Text segment -
'''
Seasonal Allergy art
Seasonal Allergies
These allergies are triggered by mold spores, and pollens from trees, grass, and weeds, and often flare up seasonally.

Spring Allergies

Most pollen allergies in the spring come from trees, which can start pollinating as early as January depending on where you live.

Fall Allergies

Ragweed is the main pollen nemesis in the fall, reaching peak level in September. Fall is also mold season. Mold develops on wet leaves and soil.

Summer Allergies

Dry, hot days are not good for allergies. Pollen from grass is the main offender in the summer, and molds can grow quickly if you live where it gets hot and humid.

Winter Allergies

Outdoor pollen levels are usually low when it turns cold, but all that time spent indoors makes things worse if you have dust, mildew, or pet dander allergies.

Seasonal Versus Year Round Allergies art
Year-Round Allergies
These allergies are triggered by dust mites, pet dander, mold, and mildew. Year-round allergens mostly flare up when you’re indoors.
'''
Source records:
'''
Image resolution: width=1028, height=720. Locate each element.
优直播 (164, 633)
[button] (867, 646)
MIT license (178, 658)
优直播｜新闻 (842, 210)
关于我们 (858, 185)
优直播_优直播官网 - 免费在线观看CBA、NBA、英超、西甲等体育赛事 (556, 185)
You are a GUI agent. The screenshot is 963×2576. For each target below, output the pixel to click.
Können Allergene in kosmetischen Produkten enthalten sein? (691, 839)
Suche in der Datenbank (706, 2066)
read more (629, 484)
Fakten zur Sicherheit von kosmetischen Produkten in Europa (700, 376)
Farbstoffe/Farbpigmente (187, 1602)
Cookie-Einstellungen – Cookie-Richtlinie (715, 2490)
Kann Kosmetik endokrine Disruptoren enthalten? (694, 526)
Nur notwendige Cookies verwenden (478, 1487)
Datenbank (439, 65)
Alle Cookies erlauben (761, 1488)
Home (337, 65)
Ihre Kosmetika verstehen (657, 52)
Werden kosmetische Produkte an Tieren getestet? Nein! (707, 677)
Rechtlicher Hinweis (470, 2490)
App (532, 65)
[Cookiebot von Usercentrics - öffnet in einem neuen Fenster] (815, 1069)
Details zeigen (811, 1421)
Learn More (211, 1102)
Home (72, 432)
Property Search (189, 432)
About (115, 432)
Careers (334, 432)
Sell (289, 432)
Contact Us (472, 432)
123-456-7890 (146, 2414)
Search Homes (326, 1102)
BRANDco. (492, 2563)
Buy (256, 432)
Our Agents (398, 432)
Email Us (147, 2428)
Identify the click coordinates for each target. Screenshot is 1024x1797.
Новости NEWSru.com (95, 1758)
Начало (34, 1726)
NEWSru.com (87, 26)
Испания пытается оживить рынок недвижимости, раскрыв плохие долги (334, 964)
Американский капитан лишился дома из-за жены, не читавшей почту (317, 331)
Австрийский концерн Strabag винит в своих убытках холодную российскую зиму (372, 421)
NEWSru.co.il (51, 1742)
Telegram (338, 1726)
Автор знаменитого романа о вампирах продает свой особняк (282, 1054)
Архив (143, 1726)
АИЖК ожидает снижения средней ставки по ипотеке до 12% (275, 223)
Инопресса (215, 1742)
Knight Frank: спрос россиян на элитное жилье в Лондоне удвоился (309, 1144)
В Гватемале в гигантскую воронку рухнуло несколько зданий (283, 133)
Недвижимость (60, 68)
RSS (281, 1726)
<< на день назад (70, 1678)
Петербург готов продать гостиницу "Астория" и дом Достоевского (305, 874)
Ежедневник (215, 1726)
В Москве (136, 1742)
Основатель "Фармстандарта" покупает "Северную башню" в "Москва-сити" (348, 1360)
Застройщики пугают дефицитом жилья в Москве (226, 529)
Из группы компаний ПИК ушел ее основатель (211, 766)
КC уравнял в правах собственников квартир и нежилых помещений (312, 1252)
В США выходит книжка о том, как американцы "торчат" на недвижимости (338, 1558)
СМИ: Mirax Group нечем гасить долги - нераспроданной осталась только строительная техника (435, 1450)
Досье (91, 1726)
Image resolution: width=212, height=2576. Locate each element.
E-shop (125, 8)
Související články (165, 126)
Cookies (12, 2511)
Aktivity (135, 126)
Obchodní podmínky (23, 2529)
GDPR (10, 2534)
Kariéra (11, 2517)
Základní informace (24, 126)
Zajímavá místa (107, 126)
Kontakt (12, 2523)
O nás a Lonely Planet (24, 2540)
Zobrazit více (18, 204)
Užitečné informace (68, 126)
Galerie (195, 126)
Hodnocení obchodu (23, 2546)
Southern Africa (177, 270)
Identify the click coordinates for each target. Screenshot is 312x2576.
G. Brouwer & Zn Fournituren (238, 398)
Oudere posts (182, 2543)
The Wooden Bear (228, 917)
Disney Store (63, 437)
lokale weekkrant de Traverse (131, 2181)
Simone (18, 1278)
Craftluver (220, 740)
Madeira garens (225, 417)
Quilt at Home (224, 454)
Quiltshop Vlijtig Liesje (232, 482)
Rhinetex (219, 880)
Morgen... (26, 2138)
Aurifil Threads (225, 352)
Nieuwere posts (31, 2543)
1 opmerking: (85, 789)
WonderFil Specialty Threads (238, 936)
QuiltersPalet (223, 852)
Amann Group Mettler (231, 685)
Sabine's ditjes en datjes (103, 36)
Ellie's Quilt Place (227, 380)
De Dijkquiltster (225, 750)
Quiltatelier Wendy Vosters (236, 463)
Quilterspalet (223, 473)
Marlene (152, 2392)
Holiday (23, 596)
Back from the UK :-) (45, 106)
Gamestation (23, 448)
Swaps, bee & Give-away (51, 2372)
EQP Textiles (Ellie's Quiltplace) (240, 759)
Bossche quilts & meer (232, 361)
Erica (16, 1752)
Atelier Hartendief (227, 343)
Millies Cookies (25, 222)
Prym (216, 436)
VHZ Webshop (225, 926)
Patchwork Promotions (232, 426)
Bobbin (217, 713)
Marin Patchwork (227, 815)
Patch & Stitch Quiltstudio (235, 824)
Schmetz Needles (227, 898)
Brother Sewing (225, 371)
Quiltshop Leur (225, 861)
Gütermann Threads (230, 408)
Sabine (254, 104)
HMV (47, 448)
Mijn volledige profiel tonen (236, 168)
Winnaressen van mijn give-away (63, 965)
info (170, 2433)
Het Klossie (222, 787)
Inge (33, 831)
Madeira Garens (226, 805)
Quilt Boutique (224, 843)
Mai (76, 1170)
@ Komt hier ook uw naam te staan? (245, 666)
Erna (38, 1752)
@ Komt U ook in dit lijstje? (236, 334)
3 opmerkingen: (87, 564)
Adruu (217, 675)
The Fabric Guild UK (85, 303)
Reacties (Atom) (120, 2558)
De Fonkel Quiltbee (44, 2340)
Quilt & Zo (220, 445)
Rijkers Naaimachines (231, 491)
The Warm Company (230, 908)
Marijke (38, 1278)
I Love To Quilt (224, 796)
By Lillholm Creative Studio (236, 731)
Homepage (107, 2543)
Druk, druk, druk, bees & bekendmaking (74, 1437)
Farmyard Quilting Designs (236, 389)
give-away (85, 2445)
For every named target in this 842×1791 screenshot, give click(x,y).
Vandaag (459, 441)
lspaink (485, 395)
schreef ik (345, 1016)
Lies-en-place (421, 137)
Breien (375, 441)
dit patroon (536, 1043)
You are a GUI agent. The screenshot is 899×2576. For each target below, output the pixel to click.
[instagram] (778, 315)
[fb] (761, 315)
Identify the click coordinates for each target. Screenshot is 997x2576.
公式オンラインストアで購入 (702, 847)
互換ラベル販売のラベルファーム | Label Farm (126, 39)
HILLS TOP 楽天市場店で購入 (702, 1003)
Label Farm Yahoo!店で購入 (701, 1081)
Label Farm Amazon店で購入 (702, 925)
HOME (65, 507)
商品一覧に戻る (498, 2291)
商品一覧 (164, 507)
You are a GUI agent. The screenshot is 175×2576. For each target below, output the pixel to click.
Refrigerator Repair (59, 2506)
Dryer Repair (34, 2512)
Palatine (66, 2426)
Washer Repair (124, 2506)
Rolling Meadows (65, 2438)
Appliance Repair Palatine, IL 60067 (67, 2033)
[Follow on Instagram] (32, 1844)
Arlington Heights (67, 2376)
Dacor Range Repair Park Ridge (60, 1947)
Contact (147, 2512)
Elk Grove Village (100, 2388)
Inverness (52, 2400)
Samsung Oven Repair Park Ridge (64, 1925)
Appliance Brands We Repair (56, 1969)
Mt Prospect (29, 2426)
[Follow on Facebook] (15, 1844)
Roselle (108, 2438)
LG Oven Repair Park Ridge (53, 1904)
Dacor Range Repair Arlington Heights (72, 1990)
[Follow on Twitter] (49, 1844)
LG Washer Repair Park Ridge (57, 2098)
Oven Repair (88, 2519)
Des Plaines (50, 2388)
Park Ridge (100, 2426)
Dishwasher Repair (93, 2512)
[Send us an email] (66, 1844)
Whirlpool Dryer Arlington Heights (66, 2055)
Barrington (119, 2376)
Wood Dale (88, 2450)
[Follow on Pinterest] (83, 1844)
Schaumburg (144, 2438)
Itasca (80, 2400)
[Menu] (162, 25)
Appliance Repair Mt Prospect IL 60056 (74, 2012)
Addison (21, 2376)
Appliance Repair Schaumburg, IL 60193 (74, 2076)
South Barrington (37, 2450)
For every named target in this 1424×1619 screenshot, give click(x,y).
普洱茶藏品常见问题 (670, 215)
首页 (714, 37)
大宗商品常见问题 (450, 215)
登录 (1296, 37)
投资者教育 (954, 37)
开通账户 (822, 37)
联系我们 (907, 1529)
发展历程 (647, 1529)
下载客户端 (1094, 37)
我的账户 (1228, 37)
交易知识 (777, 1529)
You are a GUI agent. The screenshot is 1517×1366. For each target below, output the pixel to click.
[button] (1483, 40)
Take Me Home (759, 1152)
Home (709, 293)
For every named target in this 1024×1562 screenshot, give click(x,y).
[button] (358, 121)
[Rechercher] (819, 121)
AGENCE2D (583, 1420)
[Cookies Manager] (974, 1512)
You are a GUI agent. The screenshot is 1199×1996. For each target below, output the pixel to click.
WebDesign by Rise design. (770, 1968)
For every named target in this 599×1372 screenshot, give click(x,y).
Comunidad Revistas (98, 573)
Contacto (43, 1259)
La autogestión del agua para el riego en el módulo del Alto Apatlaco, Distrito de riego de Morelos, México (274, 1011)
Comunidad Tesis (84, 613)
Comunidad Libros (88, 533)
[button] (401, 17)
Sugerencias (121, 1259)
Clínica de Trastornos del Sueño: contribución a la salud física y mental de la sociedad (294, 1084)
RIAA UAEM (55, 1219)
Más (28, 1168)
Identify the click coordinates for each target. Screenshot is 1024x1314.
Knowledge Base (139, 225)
'''
Exercise - Write the next part of the text on seasonal and year-round allergies, starting after its last sentence.

Output below -
Indoor Allergens

Year-round allergies are always lurking, but tend to flare up during the winter. When it’s cold outside, you spend more time inside. Windows that are locked shut, fireplaces, and heating vents that are not fully cleaned create excess dust and poor overall indoor air quality.

Pet Allergies

Pet dander allergens are year-round as well, and also tend to flare up during the winter months, when walks and trips outside get much shorter. Pets scatter their dander everywhere they go, and keeping your home as dander-free as possible can be a lot to keep up with.